Century Theater in downtown Evanston

Century Theater in downtown Evanston

Miyoki Walker, Entertainment Editor

That’s a wrap!

With the end of 2016 fast approaching, it’s time to take a look back at the best and worst films of the year.

2016 was a year of surprise, and film was no exception. There were bunnies affected by racial prejudice, dangerous villains with hearts of gold, and oh, so many sequels.

With films like Captain America: Civil War, Finding Dory and Suicide Squad, the year was not without box office hits, but many failed to fulfill their high expectations.

“Box office numbers don’t necessarily correlate with the quality of a movie,” says junior Craig Johnson, “DC tried to replicate the magic of Marvel but ended up making one of the worst films I’ve ever seen, Batman v. Superman. I never felt depressed leaving a movie until then.”

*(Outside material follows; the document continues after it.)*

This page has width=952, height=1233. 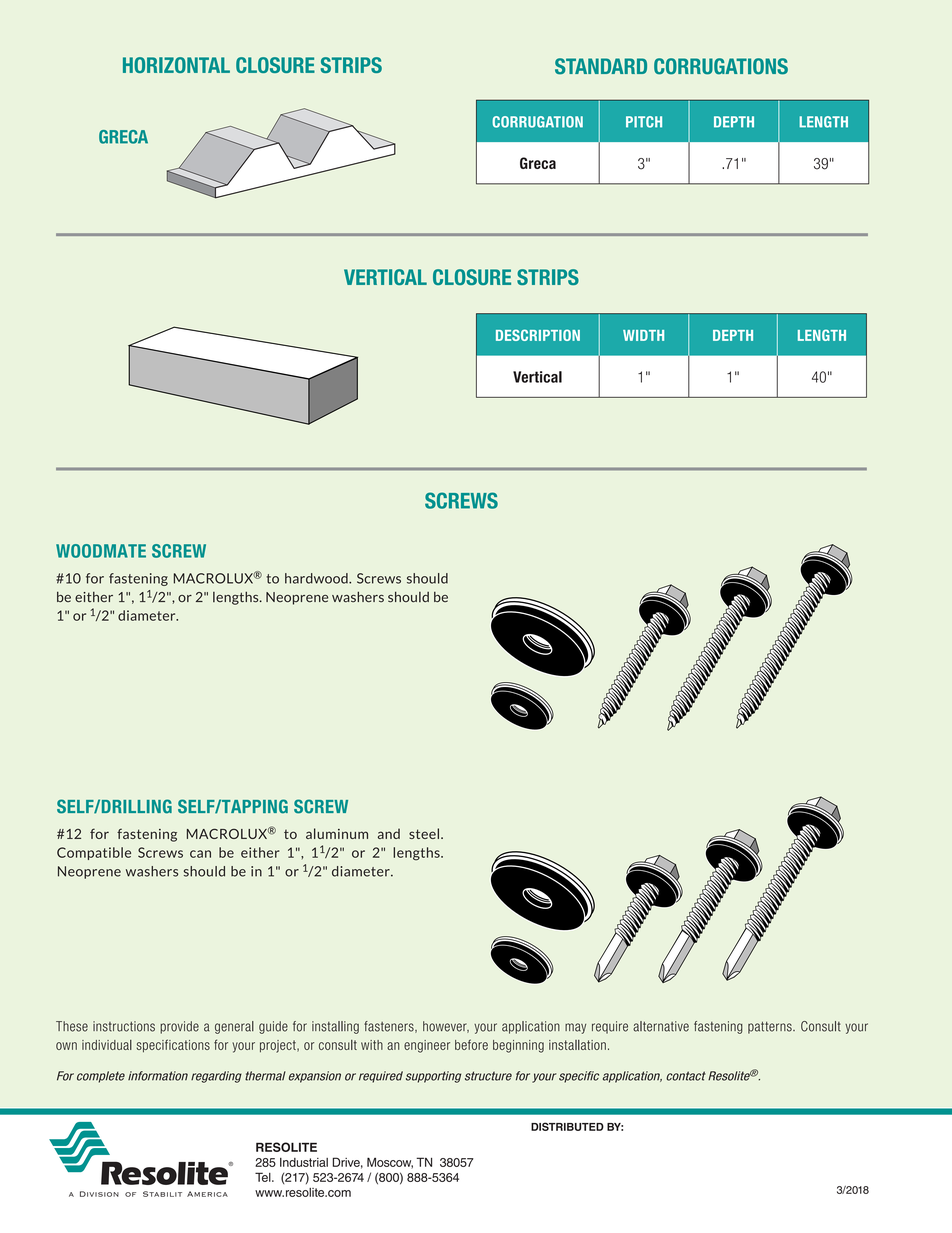 What do you see at coordinates (176, 65) in the page?
I see `HORIZONTAL` at bounding box center [176, 65].
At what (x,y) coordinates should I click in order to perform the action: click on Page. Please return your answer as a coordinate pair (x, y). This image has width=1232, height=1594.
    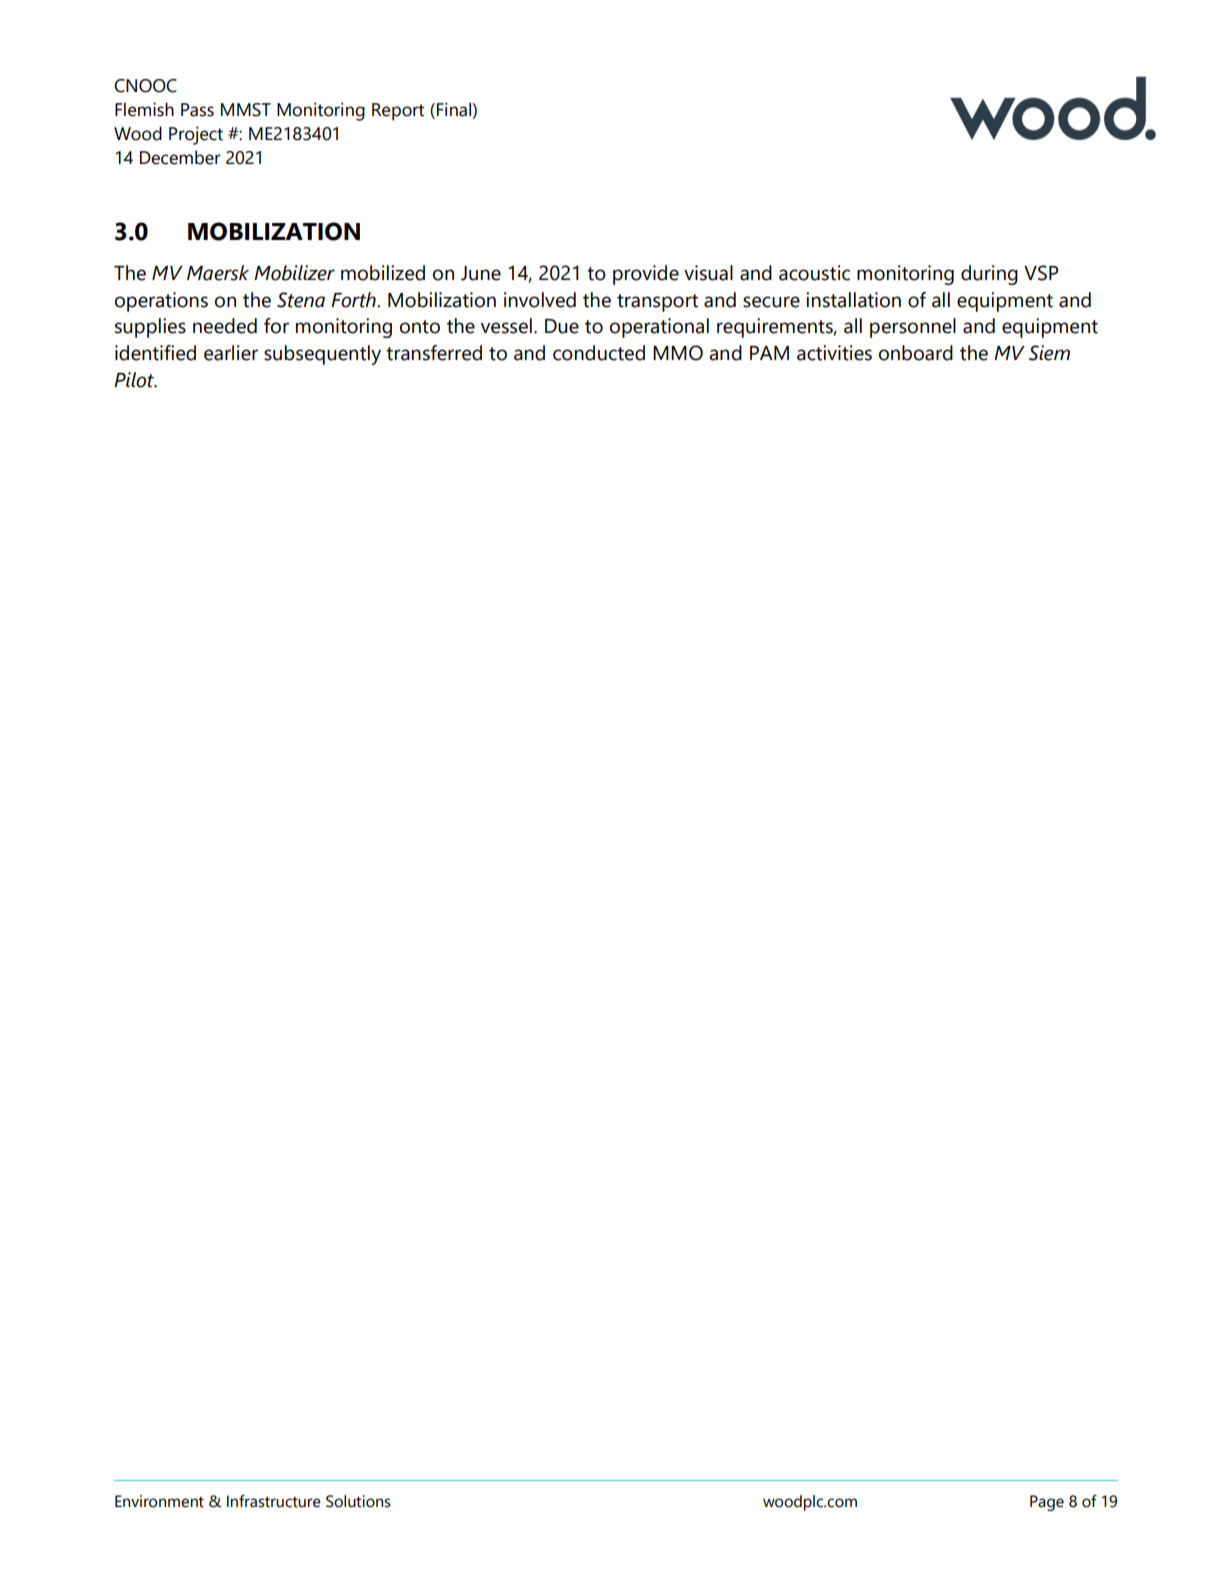
    Looking at the image, I should click on (1047, 1503).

Although many DC blockbusters like Batman v. Superman: Dawn of Justice and Suicide Squad fell short in ratings, Marvel had a winning year with hits like Captain America: Civil War and Doctor Strange.

“Marvel always does an amazing job going from comic book to screen,” says sophomore Jersie Rabb, “but X-Men: Apocalypse was horrendous.”

While sequels and reboots are exciting in theory, most recycle the same tropes that we have seen many times before.

“A plot that makes you think is worth watching,” says sophomore Desirae Flores. “It’s not worthwhile to see remakes over and over again when you can watch something that changes your perspective.”

It’s easy to get lost in the sea of blockbuster movies, but there were also many hidden gems to pick from in 2016.

Moonlight, a coming of age tale of a young black man in a dangerous Miami neighborhood, has gotten glowing reviews from Slant Magazine, Variety and IndieWIRE, and is being talked about for the Oscars.

“I’m dying to see Moonlight,” says sophomore Sydney Cramer. “It sounds like it’s gonna blow my mind.”

With movies like Ghostbusters and Moonlight both gaining recognition for different reasons, the factors that make a movie worth watching are called into question.

“There’s always a satisfying feeling when a movie takes you somewhere emotionally, and brings you to a sense of awakening,” says Broadcast Media teacher Amy Moore. “Any movie can make money, but a great movie stands the test of time.”

Any movie worth remembering is a movie worth watching, but the key to a noteworthy movie is unknown and hard to achieve.

“If a film resonates with a lot of people, than it will transcend time and be remembered,” says senior Laura Romano.

There were many standout films this year, but there may not be a prevailing winner this time around.

“No movie is perfect,” says Moore. “But I don’t think there was an all encompassing best movie of the year for 2016.”